In order to embarrass Edmee, the president now utilized all the arguments which could be drawn from Mademoiselle Leblanc's evidence. As a fact, they were calculated to cause her not a little confusion. Edmee, who was at first somewhat astonished to find that the law was in possession of so many details which she believed were unknown to others, regained her courage and pride, however, when they suggested, in those brutally chaste terms which are used by the law in such a case, that she had been a victim of my violence at Roche-Mauprat. Her spirit thoroughly roused, she proceeded to defend my character and her own honour, and declared that, considering how I had been brought up, I had behaved much more honourably than might have been expected. But she still had to explain all her life from this point onward, the breaking off of her engagement with M. de la Marche, her frequent quarrels with myself, my sudden departure for America, her refusal of all offers of marriage.

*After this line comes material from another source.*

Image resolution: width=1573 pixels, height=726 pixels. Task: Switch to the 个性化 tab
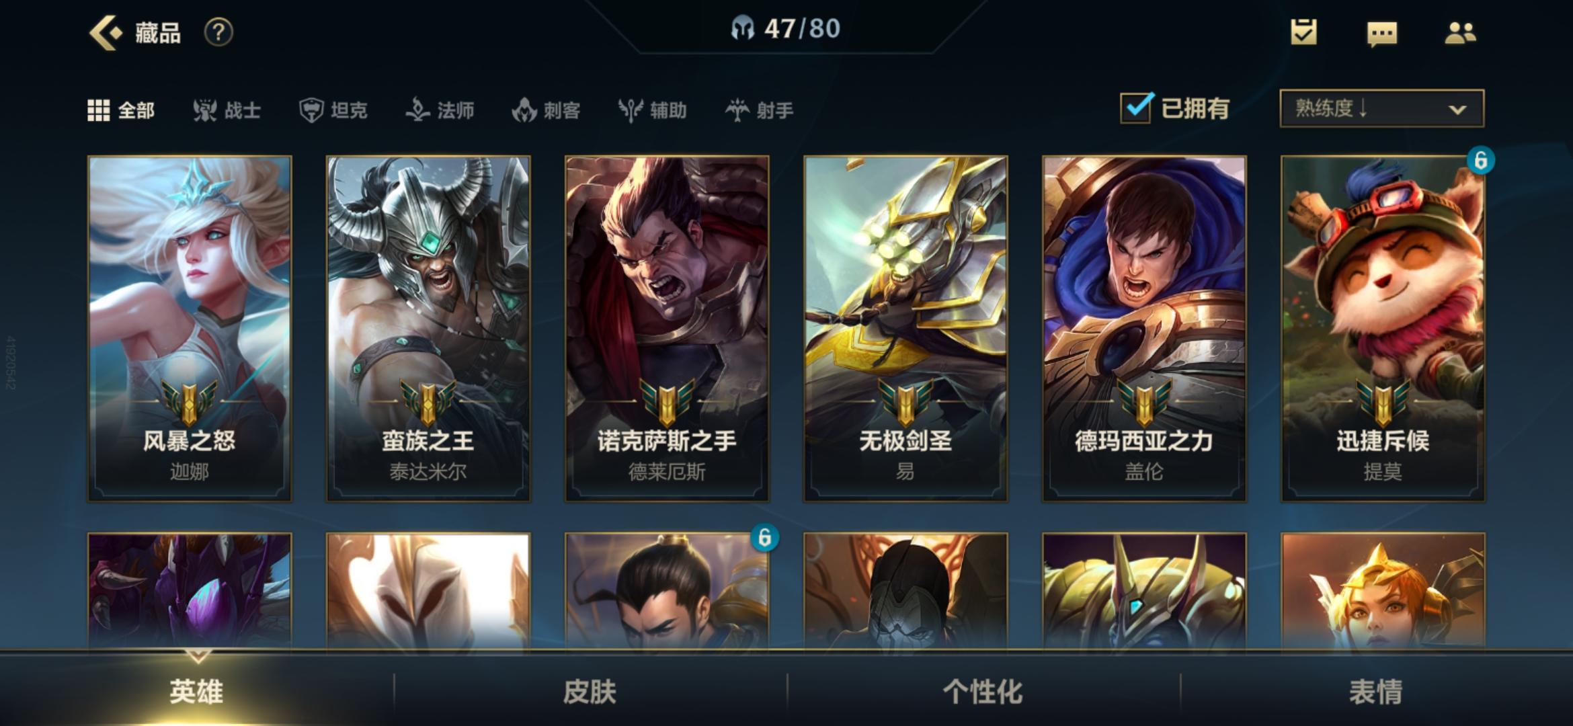tap(983, 691)
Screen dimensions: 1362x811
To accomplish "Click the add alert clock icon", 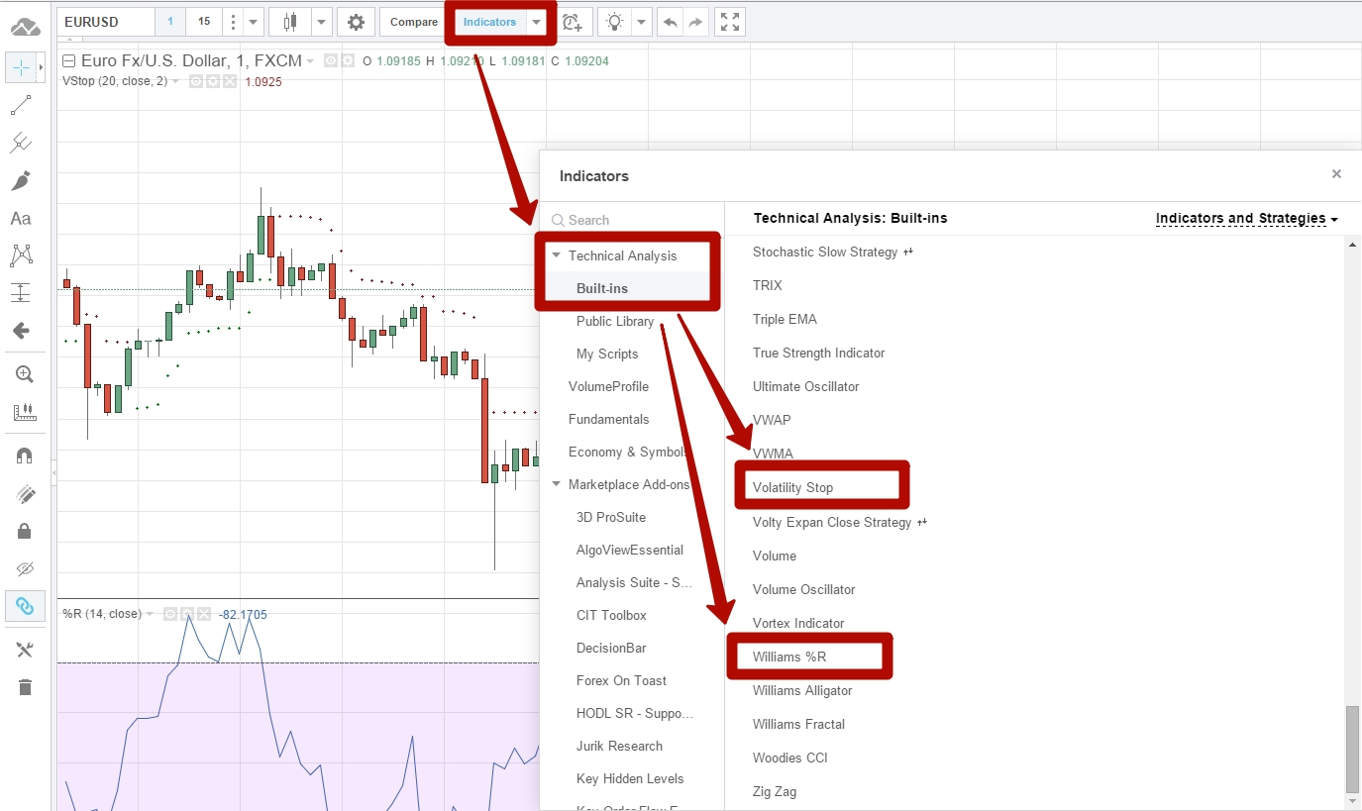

"All these questions are abominable," she said, rising suddenly, her physical strength having returned with the exercise of her mental powers. "You ask me to give an account of my inmost feelings; you would sound the mysteries of my soul; you put my modesty on the rack; you would take to yourself rights that belong only to God. I declare to you that, if my own life were now at stake and not another's, you should not extract a word more from me. However, to save the life of the meanest of men I would overcome my repugnance; much more, therefore, will I do for him who is now at the bar. Know then--since you force me to a confession which is painful to the pride and reserve of my sex--that everything which to you seems inexplicable in my conduct, everything which you attribute to Bernard's persecutions and my own resentment, to his threats and my terror, finds its justification in one word: I love him!"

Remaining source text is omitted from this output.